:: INSTRUCTIONS FOR THE TASK ::
Given the entries that follow, write out exactly the lines starting at the one containing "Task: Click the blue Yayınla publish button" and ending at the one containing "Click the MM", both ends included, and only those.

Saved entries:
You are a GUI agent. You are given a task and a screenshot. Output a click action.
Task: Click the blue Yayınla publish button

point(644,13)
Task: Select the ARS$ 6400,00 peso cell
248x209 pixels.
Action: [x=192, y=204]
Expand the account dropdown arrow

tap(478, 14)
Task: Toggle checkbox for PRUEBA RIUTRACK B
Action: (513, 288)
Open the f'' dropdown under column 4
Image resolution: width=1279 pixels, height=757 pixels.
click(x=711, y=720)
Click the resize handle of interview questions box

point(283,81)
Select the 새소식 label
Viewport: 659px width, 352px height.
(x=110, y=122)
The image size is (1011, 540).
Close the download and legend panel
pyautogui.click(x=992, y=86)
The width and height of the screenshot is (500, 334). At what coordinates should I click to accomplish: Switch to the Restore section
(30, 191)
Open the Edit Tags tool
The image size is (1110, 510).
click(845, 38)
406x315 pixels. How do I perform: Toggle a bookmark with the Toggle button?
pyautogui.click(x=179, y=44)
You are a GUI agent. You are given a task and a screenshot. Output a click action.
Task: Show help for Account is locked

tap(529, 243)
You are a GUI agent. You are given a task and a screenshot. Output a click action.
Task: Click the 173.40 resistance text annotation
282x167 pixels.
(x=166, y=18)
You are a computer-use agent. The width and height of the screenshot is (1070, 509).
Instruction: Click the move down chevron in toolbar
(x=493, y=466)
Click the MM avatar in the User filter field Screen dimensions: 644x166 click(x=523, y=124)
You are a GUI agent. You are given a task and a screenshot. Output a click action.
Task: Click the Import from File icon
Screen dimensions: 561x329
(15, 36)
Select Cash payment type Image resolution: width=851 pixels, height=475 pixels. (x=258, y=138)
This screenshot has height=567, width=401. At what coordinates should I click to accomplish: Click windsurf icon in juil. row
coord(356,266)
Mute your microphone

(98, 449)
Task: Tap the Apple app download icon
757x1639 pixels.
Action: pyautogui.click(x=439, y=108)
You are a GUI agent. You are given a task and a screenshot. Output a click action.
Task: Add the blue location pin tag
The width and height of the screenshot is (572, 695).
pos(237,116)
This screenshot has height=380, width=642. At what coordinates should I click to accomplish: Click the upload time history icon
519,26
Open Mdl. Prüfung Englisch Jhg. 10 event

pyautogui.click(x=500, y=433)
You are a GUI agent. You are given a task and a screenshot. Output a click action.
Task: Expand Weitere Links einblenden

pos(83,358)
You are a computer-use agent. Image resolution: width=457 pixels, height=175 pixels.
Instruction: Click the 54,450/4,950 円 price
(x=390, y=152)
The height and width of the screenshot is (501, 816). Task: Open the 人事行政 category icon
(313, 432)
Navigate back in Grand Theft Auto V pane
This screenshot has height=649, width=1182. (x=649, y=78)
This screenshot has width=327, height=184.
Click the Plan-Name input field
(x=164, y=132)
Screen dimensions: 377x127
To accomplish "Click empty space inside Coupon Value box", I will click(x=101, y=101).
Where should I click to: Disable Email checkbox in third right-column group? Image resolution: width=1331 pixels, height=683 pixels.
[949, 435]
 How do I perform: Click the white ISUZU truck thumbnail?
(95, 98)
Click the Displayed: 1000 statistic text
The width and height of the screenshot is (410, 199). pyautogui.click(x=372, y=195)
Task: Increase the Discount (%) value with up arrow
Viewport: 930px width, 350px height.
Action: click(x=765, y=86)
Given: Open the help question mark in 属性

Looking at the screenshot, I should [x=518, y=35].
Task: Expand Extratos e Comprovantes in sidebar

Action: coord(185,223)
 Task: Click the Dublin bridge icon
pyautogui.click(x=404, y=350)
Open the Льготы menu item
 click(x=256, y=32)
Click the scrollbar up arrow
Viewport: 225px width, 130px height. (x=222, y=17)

:: TASK RESULT ::
Task: Click the blue Yayınla publish button

point(644,13)
Task: Select the ARS$ 6400,00 peso cell
248x209 pixels.
Action: [x=192, y=204]
Expand the account dropdown arrow

tap(478, 14)
Task: Toggle checkbox for PRUEBA RIUTRACK B
Action: (513, 288)
Open the f'' dropdown under column 4
Image resolution: width=1279 pixels, height=757 pixels.
click(x=711, y=720)
Click the resize handle of interview questions box

point(283,81)
Select the 새소식 label
Viewport: 659px width, 352px height.
(x=110, y=122)
The image size is (1011, 540).
Close the download and legend panel
pyautogui.click(x=992, y=86)
The width and height of the screenshot is (500, 334). At what coordinates should I click to accomplish: Switch to the Restore section
(30, 191)
Open the Edit Tags tool
The image size is (1110, 510).
click(845, 38)
406x315 pixels. How do I perform: Toggle a bookmark with the Toggle button?
pyautogui.click(x=179, y=44)
You are a GUI agent. You are given a task and a screenshot. Output a click action.
Task: Show help for Account is locked

tap(529, 243)
You are a GUI agent. You are given a task and a screenshot. Output a click action.
Task: Click the 173.40 resistance text annotation
282x167 pixels.
(x=166, y=18)
You are a computer-use agent. The width and height of the screenshot is (1070, 509).
Instruction: Click the move down chevron in toolbar
(x=493, y=466)
Click the MM avatar in the User filter field Screen dimensions: 644x166 click(x=523, y=124)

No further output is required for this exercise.